Он кладет шприц на массажный стол и направляет пистолет мне в лицо, держа его двумя руками.
– Сыграем в «рулетку совести», – предлагает он. – Я спрошу, бесплодна ли ты. Если это так и ты скажешь правду, я тебя отпущу. Ты сможешь уйти домой. Я хочу… Мне нужна семья, Салли. Счастливая семья. Если ты не сможешь дать мне этого, ты не та женщина, которая мне нужна. Но если ты не бесплодна, ты останешься со мной. А если ты соврешь и скажешь, что бесплодна, хотя на самом деле это не так, я убью тебя. Ты понимаешь? Я узнаю, если ты соврешь. Я уже знаю. – Пистолет громко щелкает.
– Я не бесплодна. – Слова царапают горло. – Прости. Больше я не совру.
– Почему ты плачешь? Это мне впору расплакаться. – Он медленно выдыхает. – Ложись на стол.
Собравшись с духом, решаюсь:
– Пожалуйста, можно… я сделаю это сама? – Я указываю на шприц.
– Ты напортачишь, специально.
– Нет.

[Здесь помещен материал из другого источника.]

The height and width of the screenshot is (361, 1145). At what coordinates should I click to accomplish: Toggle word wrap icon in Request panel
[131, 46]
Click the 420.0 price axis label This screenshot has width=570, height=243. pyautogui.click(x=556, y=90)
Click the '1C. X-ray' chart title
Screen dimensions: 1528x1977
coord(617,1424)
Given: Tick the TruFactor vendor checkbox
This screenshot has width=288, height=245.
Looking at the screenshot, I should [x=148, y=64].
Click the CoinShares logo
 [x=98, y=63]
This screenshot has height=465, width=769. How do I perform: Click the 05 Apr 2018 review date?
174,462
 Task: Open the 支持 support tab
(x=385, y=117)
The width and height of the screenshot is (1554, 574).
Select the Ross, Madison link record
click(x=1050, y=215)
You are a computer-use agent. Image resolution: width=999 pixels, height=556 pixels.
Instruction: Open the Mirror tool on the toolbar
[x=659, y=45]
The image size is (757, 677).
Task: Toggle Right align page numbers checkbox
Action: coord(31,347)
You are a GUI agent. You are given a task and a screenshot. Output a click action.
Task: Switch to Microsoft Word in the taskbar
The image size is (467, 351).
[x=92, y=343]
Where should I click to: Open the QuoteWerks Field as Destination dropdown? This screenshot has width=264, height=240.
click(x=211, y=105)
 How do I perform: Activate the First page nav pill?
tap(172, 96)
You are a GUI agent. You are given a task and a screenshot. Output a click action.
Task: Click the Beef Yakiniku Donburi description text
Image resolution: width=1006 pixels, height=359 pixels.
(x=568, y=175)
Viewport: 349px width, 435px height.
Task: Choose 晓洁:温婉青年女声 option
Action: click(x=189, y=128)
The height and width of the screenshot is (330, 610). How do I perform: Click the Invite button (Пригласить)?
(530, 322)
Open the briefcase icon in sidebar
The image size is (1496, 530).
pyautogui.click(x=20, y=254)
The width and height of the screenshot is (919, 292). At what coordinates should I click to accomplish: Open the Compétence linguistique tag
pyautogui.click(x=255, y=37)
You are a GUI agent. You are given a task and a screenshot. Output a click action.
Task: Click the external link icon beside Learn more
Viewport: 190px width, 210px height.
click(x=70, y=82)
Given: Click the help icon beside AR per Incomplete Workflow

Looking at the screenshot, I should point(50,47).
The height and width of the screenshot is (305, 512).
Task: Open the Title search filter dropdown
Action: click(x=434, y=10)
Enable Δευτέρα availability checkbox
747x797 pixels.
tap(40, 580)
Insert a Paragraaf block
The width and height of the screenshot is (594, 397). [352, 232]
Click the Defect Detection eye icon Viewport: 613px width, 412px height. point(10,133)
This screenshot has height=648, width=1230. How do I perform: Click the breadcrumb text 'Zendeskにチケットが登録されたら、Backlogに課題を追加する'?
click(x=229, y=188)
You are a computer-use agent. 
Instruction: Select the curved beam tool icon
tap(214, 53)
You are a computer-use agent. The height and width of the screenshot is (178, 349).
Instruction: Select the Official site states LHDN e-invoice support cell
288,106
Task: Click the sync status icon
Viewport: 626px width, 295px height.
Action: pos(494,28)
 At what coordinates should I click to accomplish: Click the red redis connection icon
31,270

Обещаю.
– Только попробуй, и мне придется воспользоваться этим, – он взмахивает пистолетом. – Я тебя не убью, просто прострелю колено.
– Обещаю, я все сделаю правильно, – в отчаянии бормочу я.
– Хорошо. Потому что я буду внимательно смотреть. Я не идиот. Я замечу, если ты попытаешься разрушить нашу семью.
– Нет! – Каждое нервное окончание в моем теле надрывается криком. Лучше бы он подольше продержал меня без сознания, лучше бы оставил без сознания навсегда. Он сказал, что убил бы меня, если бы я солгала, так почему я этого не сделала? Страх. Ужас. Вот что я чувствую. И никакой жажды жизни. – Только не при тебе. Пожалуйста!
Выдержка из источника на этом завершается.